+++ GIVEN ENTRIES

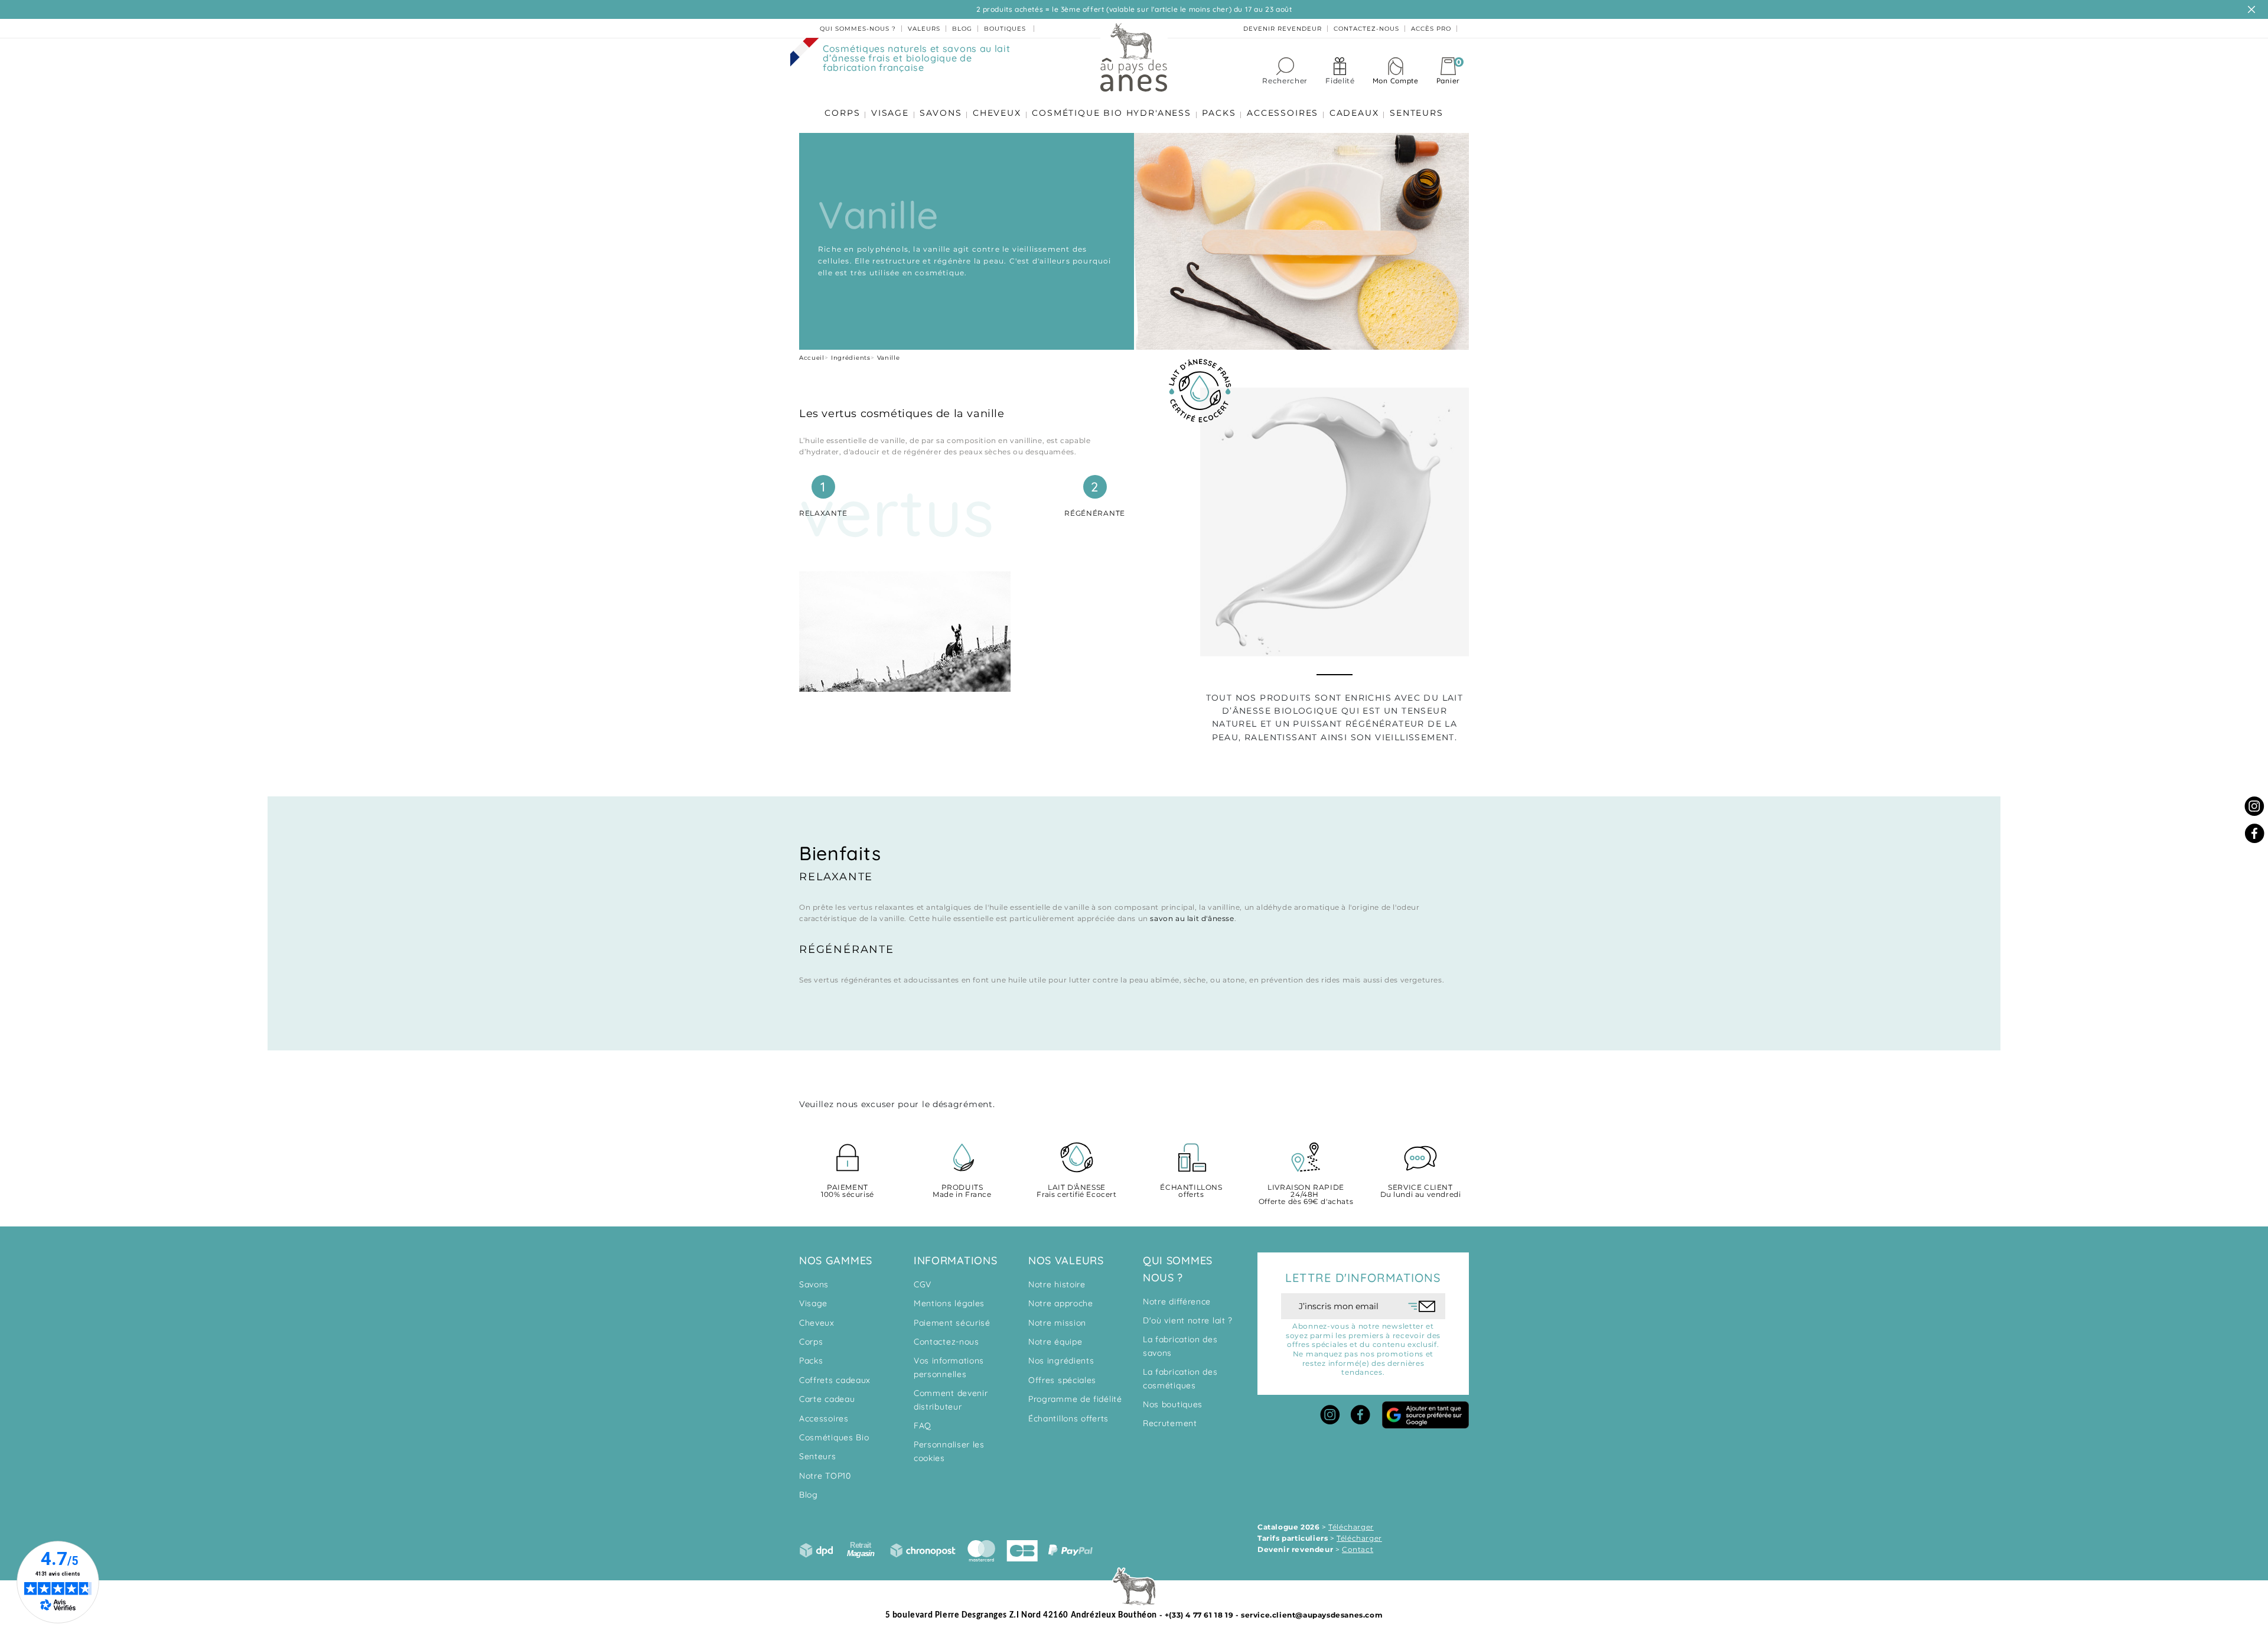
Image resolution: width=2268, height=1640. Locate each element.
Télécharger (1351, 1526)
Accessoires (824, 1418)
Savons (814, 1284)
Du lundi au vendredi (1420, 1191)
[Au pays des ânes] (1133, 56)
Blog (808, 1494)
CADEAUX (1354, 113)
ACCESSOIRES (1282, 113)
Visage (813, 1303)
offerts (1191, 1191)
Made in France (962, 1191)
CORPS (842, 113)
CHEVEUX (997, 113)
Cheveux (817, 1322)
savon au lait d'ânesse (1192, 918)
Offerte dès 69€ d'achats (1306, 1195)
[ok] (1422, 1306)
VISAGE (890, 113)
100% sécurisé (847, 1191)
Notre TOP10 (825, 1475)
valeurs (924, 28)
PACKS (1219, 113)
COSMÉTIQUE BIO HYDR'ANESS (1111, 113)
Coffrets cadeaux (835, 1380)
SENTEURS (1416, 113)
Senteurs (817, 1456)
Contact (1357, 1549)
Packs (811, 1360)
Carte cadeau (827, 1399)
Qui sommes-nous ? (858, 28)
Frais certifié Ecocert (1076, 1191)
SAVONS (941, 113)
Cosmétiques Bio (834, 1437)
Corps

++++++

▸ **THE PROBLEM**
Please give again the lines above between the line holding "Blog (808, 1494)" and the line holding "Notre TOP10 (825, 1475)", inclusive, exactly as they are and with nothing added.

▸ **SOLUTION TO THE PROBLEM**
Blog (808, 1494)
CADEAUX (1354, 113)
ACCESSOIRES (1282, 113)
Visage (813, 1303)
offerts (1191, 1191)
Made in France (962, 1191)
CORPS (842, 113)
CHEVEUX (997, 113)
Cheveux (817, 1322)
savon au lait d'ânesse (1192, 918)
Offerte dès 69€ d'achats (1306, 1195)
[ok] (1422, 1306)
VISAGE (890, 113)
100% sécurisé (847, 1191)
Notre TOP10 (825, 1475)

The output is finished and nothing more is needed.